As a teenager, I made a rash vow to never wear make-up. Its seems so trivial now, but I did it with the sincerest motive. I desired God with all my heart, and it seemed a small offering to show my devotion. About a year later, I took a part in a play and was required to wear stage make-up. I felt so guilty for breaking my vow, almost tormented. I spoke to my mother about it, and she said that God knew my heart was right when I promised something that may become a burden to me as an adult. So as a young lady, I went straight to the Lord and asked Him to forgive my rash vow and release me. I remember the joy and light heart that resulted because of that prayer.
Later in life, I made inner vows that were more harmful to my personal life like promising myself not to forgive someone for hurting me. As I matured in my walk with the Lord, I grew to understand these words were powerful, like chains that held me back from fruitfulness and happiness in other areas of my life. Now I regularly ask the Lord to shine a light on my words to keep the hold of negative words from pulling my life in the wrong direction.
There is an interesting custom in Judaism surrounding the month of Elul, which precedes the Days of Awe and the High Holy Days. It is called HaTarat Nedarim or “Annulling Personal Vows.” This month is a time of introspection for Jews around the world. They are meditating and pondering on shortcomings and making restitution, hoping their good works outweigh their bad. They hope their sins will be absolved on Yom Kippur. Rash or harmful personal vows can become part of the introspection.
On the evening of the Jewish New Year of Rosh HaShanah, some engage in the ritual of HaTarat Nedarim.
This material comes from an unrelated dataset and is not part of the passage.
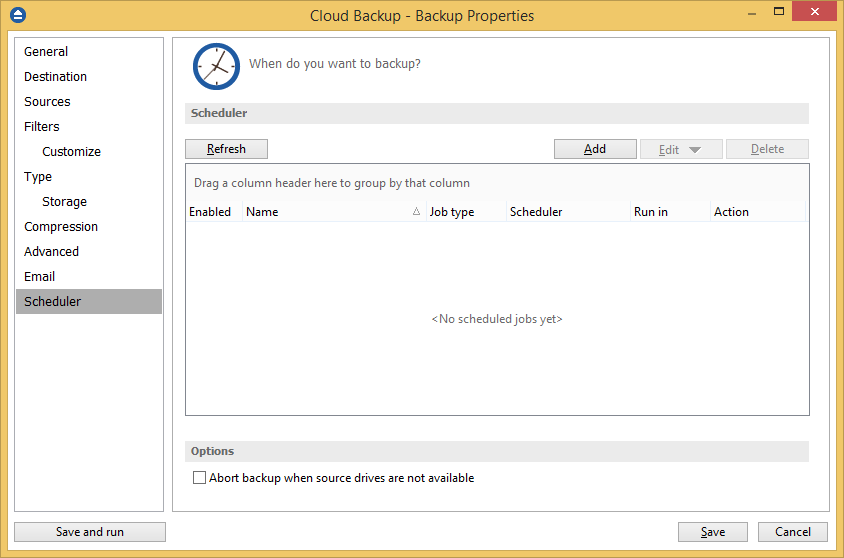Click the clock icon beside the schedule prompt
They find three people who also want to be released from harmful personal vows, and they confess the rash promises of the past to each other. One person then declares in the presence of the three others that they have been forgiven and released.
When I first read about this Jewish tradition, my heart leaped because I could see a refelction of the admonishment that James gives us in the New Covenant:
“Therefore, confess your sins to one another and pray for one another, that you may be healed. The prayer of a righteous person has great power as it is working” (James 5:16).
Confession to others is good for the heart. Not only is it humbling, but it allows healing to flow. It opens the door. And it makes your prayers more effective. I believe the healing that is available is both for the emotional bruises of life’s disappointments and also physical healing.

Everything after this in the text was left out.